Saved data entries:
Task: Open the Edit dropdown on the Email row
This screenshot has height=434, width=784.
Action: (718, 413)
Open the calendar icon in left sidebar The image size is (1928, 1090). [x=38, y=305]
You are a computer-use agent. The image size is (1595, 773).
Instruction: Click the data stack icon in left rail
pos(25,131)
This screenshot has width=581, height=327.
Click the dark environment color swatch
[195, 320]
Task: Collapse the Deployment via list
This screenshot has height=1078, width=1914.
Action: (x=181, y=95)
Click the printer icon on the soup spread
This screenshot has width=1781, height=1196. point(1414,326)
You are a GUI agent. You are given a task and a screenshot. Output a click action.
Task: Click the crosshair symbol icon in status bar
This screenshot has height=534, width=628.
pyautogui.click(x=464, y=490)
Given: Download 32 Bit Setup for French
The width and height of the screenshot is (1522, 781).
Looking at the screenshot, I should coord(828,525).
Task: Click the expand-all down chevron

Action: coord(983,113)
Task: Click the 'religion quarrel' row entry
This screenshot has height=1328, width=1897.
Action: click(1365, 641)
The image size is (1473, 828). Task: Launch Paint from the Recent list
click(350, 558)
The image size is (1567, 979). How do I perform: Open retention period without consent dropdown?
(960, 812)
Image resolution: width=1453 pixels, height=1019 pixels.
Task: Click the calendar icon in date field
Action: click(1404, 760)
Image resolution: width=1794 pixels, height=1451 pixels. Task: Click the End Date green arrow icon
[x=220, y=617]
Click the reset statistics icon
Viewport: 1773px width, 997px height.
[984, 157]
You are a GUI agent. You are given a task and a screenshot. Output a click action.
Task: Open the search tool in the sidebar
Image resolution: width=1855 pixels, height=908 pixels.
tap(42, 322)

■ What you have to do: Within the records, how many lines include "sidebar"? The answer is the number and nothing else.

■ Final answer: 2